今朝ほど (2009/11/11 04:25:45)、キーフレーズ [アルタイル 韓国語表記] でこのサイトを訪問された方がいらしたようだ。

「アルタイル/Altair」、つまり、「わし座/Aquila」の主星 (所謂「牽牛星」) の韓国語表記をお探しであるのかもしれない。

そう云うことなら、まぁ「견우성」ぐらいで良いのだろう。「견」・「우」・「성」のそれぞれが「牽」・「牛」・「星」に当たっている筈。読みは「キョンヌソン」ぐらいかな。

「星」を落として「견우」とだけ書くことも多いようだ。

因みに、連れ合いの「織女星」の方は、「직녀성」(チンニョソン)。これも「직녀」と云う言い方がある。

だから、所謂七夕伝説は「견우직녀」となる。

と、ここまで書いてきて、お探しになっているのが「牽牛」の対応語ではなくて、「アルタイル」の「音訳」である可能性があることに気が付いた。

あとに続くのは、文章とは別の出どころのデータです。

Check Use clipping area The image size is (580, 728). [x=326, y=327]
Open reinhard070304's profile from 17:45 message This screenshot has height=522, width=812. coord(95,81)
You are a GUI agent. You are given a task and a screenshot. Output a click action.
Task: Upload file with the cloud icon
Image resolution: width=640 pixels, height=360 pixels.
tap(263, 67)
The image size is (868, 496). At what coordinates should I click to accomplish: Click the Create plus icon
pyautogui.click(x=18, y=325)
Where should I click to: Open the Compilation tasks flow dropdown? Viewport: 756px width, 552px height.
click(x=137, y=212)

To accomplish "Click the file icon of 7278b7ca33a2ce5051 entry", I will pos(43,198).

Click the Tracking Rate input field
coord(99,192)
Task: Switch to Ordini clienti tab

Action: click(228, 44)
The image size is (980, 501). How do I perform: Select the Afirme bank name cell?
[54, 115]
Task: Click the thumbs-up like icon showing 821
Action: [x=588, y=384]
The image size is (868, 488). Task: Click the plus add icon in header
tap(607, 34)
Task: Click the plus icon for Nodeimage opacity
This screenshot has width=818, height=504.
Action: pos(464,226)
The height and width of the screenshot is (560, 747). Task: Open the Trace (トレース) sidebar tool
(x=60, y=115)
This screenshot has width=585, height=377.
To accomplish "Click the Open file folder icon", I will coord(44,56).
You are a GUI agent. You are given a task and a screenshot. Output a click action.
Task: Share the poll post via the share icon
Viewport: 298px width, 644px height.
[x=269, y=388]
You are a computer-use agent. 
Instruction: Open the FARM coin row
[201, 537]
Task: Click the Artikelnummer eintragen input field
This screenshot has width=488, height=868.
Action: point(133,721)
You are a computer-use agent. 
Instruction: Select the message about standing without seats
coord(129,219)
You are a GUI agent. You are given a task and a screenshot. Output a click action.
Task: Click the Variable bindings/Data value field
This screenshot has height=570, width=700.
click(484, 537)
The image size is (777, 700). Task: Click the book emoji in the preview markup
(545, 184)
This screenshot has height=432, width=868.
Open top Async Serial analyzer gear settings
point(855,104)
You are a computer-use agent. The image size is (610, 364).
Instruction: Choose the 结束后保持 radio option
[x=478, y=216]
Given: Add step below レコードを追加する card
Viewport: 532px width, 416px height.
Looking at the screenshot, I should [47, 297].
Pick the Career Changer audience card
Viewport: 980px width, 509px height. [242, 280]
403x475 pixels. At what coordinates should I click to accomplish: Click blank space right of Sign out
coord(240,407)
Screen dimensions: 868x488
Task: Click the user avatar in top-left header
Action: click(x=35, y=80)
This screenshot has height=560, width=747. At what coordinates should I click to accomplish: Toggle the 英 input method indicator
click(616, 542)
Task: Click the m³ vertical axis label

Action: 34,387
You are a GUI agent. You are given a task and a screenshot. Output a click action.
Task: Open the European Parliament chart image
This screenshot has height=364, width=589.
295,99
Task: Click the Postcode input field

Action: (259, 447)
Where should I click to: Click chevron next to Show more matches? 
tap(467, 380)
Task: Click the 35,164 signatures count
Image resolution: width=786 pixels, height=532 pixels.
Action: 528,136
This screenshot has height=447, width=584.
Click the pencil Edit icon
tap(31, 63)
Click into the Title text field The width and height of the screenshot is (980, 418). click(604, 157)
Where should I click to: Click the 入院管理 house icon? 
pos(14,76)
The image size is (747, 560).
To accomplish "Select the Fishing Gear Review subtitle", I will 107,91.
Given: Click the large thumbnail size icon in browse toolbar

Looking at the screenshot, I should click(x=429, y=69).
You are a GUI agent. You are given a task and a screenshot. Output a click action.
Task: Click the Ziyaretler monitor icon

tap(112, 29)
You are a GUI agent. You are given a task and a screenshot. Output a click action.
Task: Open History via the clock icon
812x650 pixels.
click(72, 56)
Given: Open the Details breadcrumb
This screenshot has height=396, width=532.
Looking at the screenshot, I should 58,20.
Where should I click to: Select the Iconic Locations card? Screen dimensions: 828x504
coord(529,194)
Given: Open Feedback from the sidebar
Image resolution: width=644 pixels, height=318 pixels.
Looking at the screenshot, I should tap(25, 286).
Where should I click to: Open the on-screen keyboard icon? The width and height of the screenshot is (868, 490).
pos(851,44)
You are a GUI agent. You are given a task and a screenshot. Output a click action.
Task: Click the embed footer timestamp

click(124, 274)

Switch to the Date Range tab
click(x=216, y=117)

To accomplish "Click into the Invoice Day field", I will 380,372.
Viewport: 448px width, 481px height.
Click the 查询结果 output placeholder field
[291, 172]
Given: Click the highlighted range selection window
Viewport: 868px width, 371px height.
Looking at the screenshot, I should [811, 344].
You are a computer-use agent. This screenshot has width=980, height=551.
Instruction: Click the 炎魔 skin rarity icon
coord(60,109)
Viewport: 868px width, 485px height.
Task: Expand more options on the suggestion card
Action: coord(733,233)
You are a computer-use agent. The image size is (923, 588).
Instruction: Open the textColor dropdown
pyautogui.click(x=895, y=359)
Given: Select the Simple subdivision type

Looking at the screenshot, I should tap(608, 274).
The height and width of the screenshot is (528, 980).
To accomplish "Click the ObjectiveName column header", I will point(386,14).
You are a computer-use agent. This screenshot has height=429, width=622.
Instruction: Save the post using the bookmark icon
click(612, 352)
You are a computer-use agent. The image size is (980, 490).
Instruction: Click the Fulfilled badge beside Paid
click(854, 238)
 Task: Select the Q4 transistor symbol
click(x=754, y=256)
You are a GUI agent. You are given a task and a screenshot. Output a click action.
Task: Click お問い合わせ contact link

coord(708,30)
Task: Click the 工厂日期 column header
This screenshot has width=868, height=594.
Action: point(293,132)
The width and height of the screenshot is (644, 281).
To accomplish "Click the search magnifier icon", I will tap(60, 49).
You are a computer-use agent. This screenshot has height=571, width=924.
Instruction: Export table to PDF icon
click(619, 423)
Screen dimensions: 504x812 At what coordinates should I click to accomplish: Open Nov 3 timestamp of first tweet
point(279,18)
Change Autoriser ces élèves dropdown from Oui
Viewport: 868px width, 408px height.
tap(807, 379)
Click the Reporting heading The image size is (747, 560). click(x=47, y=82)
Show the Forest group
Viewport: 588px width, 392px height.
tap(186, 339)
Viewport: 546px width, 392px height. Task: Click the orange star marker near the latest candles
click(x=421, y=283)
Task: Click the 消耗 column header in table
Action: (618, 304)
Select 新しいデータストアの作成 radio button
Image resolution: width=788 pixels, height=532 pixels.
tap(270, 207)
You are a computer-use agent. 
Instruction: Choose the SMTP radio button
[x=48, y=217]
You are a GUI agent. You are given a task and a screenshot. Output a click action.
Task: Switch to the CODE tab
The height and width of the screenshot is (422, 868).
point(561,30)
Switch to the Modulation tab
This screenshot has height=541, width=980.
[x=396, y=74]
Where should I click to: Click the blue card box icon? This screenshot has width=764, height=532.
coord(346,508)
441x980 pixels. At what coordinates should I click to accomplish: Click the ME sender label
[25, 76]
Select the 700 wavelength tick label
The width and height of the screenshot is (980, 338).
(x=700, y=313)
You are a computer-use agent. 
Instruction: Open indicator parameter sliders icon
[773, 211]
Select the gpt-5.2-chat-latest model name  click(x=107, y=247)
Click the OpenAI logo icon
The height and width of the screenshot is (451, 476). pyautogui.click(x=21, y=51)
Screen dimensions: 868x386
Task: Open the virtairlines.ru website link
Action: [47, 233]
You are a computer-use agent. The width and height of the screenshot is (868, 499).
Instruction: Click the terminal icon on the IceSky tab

そこで、ネットを検索してみたところ [シリスの物語 : 空と夢] と云う韓国語サイトがヒットしたのだが、その中の [견우성 (알타이르:Altair) 과 직녀성 (베가:Vega)] と云うページのタイトルが、そのまま示すように、「アルタイル」の韓国語音訳は「알타이르」(「ベガ/Vega」は「베가」) になる。

更に、改めて [알타이르] で検索してみたら、韓国語版ウィキペディアの項目に立っていたことが判明。つまり日本語版ウィキペディアの [アルタイル] の記事から、対応韓国語版ウィキペディアのページに飛べば、そのまま [알타이르] に辿りつけたのだ。勿論、[베가] のページもある。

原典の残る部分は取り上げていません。